---- DOCUMENT TEXT

His status as founding member of the Justice League Of America has been stripped from continuity, but you can’t count J’onn J’onnz out just yet.  How does his first solo adventure of the DCYou fare?  Your Major Spoilers review of Martian Manhunter #1 awaits!

MartianManhunter1CoverMARTIAN MANHUNTER #1
Writer: Rob Williams
Penciler: Eddy Barrows
Inker: Eber Ferreira
Colorist: Gabe Eltaeb
Letterer: Tom Napolitano
Editor: Andy Khouri
Publisher: DC Comics
Cover Price: $2.99

Previously in Martian Manhunter: In the Pre-Flashpoint continuity, J’onn J’onnz was a lawkeeper on planet Mars before Dr. Saul Erdel’s communications device accidentally teleported him to Earth.  As a shape-shifter, he was able to go undercover among the humans, even taking a job as a detective in a major metropolitan police force, and joining the Justice League as a founding member.  After Flashpoint, he’s been a much more elusive figure, joining both the JLA and Stormwatch in some capacity, leaving both teams under a cloud of suspicion and violence, leading us to ask a very important question:

Who is the Martian Manhunter these days, anyway?

EVERYTHING WE KNOW IS WRONG

There’s a rule in the DC Universe: Whenever we relaunch/revamp/reboot, it comes with a title for the Martian Manhunter.  After the Crisis, he got his entire origin revamped, while Zero Hour led to J’onn’s longest ongoing series to date.  After 52, he got 8 issues, while the Flashpoint paradox threw him in several different books, notably Stormwatch, while making his nature and mission much darker.  This issue opens with a very disturbing scene, in which a little girl approaches a strange misshapen figure wearing a sign that reads “Mister Biscuits: Only wake in case of emergency.”  The creature interacts with her (kind of adorably, pulling a coin from behind her ear in avuncular fashion) before she asks him if he’s good.  “I don’t know,” replies the strange, green bug-eyed creature.  At the same time, the Martian Manhunter is in the middle of an emergency situation, telepathically warning everyone on the planet about the coming troubles, while saving a crashing airliner in a textbook example of superhero power.

--------
---- PROVIDED INFORMATION

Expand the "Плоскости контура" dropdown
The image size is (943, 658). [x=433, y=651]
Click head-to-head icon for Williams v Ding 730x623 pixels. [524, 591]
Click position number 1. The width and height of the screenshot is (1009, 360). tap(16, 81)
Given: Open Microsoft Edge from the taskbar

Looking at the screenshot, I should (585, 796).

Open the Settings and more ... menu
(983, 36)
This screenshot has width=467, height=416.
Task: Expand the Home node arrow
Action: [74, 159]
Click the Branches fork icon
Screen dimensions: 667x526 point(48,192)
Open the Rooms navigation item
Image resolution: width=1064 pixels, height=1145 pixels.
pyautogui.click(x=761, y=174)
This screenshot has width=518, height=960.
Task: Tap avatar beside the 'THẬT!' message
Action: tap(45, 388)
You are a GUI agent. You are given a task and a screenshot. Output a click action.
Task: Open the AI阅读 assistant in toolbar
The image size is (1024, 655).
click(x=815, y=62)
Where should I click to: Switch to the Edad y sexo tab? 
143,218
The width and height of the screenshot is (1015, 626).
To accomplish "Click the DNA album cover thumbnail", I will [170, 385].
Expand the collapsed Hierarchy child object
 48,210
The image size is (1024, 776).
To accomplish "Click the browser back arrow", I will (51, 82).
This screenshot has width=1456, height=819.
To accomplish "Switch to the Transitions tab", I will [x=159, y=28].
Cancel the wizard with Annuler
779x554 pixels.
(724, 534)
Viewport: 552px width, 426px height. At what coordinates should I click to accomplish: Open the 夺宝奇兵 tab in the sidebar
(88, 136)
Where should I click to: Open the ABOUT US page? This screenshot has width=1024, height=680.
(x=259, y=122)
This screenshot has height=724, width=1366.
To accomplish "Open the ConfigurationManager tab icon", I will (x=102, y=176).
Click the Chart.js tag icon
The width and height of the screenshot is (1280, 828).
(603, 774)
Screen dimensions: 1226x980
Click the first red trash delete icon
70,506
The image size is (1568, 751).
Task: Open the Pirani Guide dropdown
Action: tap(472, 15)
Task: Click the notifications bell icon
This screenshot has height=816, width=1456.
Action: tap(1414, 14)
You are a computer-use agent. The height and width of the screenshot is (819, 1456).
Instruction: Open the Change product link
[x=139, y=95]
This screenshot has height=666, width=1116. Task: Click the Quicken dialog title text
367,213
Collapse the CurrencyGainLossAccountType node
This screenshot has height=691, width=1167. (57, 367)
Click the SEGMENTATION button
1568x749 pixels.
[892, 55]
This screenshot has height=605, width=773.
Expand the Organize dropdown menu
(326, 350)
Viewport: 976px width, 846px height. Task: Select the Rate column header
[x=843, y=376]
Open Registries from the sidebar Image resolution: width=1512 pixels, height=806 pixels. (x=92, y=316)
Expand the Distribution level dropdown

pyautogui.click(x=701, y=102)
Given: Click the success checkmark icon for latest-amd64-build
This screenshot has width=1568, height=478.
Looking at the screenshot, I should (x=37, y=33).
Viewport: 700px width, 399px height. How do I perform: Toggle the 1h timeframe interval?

--------

» **GIVEN PROBLEM**
Extend the Martian Manhunter #1 review, starting right after its final sentence about the airliner rescue.

» **ANSWER FOR THIS EXERCISE**
THE EPIPHANY HAS COME

‘Course, he does it by transforming into a giant dragon and pulling it up with his claws, but it becomes clear that there’s more going on than one superhero, even one with as many powers as J’onn has, to handle all alone.  It’s clear that the Martians have arrived, but that the battle is going to be a bloody one, even by DCU standards.  The art this issue is really well handled, with a number of amorphous monstrosities (including the titular hero) glorping all over the place, the truly frightening sight of ‘Mister Biscuits’ sitting in his abandoned building, and cameos by three member of the Justice League, all of whom look really great under Eddy Barrows pencil.  The story isn’t quite as good for me, with a lot of the threat unspoken, and some difficulties in understanding the transition between voice-over captions and telepathic broadcasts in the first read-through.  The issue ends with the Martian Manhunter asking a NASA scientist to kill him, while Mister Biscuits sits in his dark room eating… horribly.  I’m not sure what’s actually going on here, but I’m worried that we’re going to get another “evil alien has to overcome his monstrous programming” story, something we’ve seen several times with Martian Manhunter already.  I’m willing to give this book some time to get its feet under it, but I’ll be more interested in what happens AFTER we’ve dealt with the menace of The Epiphany and perhaps get to see J’onn establish a life other than as warrior.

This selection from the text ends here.